Inflammatory, degenerative and vascular lesions in long-term dialysed patients.

UNLABELLED

No other medical field but nephrology showed so important achievements as a result of concerted efforts of doctors, biologists and technicians. Considering that in renal insufficiency, regardless of its aetiology, the common path is represented by the transitory or definite damage of the "renal filter", many attempts have been made in order to reproduce the process of blood cleaning by the kidney.

AIM

The high prevalence of cardiovascular diseases in hemodialysed population suggested that the disease could begin before or during the stage of chronic renal insufficiency. We investigated the vascular lesions, especially the immunologic features of patients involved in hemodialysis programs. Our study reflects a general picture of the immunologic status of hemodialysed patients, helping to understand the special profile ofa hemodialysed patient.

MATERIAL AND METHODS

Two groups have been selected and analyzed: one of 15 patients from the Hemodialysis Department in "Sfântul Ioan" Hospital, and another one composed of 30 patients with other diseases (the control group), from the Medical Department. The detection of specific antibodies against some HCV proteins corresponding to the most conserved regions of the viral genome has been done using the immune test LiaTEK HCV III. In the hemodialysed group, a blood sample has been drawn before and after the hemodialysis session, at 15-20 minutes, while in the other group the blood sample has been drawn together with the other tests. A flow cytometry examination was made at the Center of Immunology, in order to determine simultaneously several physical and chemical parameters.
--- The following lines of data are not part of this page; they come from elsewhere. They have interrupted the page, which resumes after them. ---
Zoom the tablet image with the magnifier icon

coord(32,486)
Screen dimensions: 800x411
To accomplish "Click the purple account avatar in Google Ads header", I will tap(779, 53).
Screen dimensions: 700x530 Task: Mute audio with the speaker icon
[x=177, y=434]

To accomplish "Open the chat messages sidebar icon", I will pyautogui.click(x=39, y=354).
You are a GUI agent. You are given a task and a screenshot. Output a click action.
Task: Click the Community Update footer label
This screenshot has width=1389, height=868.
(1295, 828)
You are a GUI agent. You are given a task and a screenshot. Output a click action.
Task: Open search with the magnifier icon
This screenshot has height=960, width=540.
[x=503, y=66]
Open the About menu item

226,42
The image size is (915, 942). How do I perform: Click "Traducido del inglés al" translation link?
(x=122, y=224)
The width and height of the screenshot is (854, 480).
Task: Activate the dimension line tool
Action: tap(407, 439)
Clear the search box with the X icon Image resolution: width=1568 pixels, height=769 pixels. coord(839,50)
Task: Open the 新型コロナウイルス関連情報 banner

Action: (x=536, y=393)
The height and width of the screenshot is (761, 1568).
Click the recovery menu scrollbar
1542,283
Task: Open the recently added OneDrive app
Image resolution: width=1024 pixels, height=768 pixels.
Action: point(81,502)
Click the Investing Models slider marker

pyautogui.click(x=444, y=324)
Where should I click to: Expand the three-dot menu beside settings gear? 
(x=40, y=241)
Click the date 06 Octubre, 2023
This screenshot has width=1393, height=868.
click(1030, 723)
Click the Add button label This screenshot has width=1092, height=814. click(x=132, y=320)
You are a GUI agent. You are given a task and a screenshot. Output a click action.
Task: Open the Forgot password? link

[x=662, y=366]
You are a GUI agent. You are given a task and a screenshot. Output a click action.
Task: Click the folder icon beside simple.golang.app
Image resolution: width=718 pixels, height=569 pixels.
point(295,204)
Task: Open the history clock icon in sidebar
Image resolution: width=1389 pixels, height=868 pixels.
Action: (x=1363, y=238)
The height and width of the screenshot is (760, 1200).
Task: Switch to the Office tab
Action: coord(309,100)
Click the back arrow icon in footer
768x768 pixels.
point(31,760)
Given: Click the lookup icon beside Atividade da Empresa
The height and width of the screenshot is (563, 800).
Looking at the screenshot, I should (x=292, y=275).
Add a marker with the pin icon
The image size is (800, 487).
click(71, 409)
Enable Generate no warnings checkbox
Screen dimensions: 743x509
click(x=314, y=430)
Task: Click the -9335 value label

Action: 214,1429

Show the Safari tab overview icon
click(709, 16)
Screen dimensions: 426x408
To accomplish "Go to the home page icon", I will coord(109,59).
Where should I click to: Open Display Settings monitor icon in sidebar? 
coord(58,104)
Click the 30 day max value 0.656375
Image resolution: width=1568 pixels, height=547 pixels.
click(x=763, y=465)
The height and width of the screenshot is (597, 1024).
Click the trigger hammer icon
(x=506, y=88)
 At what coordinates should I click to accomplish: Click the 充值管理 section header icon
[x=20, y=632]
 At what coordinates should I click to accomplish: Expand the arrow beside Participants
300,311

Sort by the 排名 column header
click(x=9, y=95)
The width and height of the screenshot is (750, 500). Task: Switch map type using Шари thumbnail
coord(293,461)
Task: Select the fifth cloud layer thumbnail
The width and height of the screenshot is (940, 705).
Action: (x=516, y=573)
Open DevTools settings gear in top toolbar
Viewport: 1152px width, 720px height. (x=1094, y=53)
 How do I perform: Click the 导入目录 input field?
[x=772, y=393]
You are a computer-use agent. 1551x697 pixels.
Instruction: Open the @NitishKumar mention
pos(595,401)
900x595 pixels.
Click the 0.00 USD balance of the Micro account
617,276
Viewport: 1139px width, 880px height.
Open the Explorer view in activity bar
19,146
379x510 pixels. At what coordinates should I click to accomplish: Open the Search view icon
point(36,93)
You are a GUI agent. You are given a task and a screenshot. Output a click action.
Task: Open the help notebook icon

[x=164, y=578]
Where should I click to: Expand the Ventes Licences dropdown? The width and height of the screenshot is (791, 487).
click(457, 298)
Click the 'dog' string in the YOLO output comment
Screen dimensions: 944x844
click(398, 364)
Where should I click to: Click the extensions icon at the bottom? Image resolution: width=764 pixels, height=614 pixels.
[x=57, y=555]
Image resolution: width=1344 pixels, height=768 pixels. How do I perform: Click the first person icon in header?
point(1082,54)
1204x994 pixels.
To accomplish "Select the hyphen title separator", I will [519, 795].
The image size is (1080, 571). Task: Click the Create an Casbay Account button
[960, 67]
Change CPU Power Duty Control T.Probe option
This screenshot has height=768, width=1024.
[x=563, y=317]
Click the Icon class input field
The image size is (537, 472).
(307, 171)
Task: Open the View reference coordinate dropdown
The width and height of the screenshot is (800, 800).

We analyzed the two groups of patients (HD/n=15; the reference group/n=30) regarding immunophenotyping, all types of lymphocytes and interleukin 2 (IL-2).

RESULTS

The results have classified the HD patients into three subgroups, depending on the mean of the results from flow cytometry exam, referred to normal values. The assessment of the patients with or without HD to each group was made on the basis of the similar behavior of the markers investigated. The most affected age group in patients with HD was 31-40 years, followed by the age group 41-50 years (26%). The majority patients of the control group were of the same age 31-40 years old (40%), while 33% of them were between 41 and 50 years old. One subgroup (A) of HD patients showed the improvement of the total number of T lymphocytes (CD3+/CD19-) after the session, while the total number of B lymphocytes was stable. The number ofT lymphocytes with receptors for interleukin 2 (CD25) improved after hemodialysis. The second group (B) presented from the beginning a low number of total T lymphocytes (CD3+/CD19-). We found that the value of B lymphocytes (CD19+/CD3-) decreased after hemodialysis. Activated T lymphocytes (CD25), with receptors for interleukin 2, achieved greater values (3.66%), which cannot be found in the other groups. The third group (C) showed normal values for total T lymphocytes (CD3+/CD19-) before HD, which did not modify significantly after the session. The patients had the same decreased values for B lymphocytes, which have continued to decrease after the HD (7.98%).

CONCLUSIONS

Post dialytic immunologic changes of the mononuclear cells represent the hallmark of the complexity of the immune response generally and especially too, in hemodialysed patients. We have noticed patients that presented an increase of the total number of T lymphocytes after the dialysis, but only T and NK lymphocytes and not B lymphocytes as well, suggesting the susceptibility to infections. The evaluation of the immune response using flow cytometry has confirmed the presence of high variations of the immune profile in hemodialysed patients, the decrease of T-cells activation but, it does not support the data regarding intrinsic functions of T and B cells. The high diversity of the immune response in hemodialysed patients is a consequence of the genetic individuality of each patient and also of the associated pathology or equipment used (viral infection, membrane type).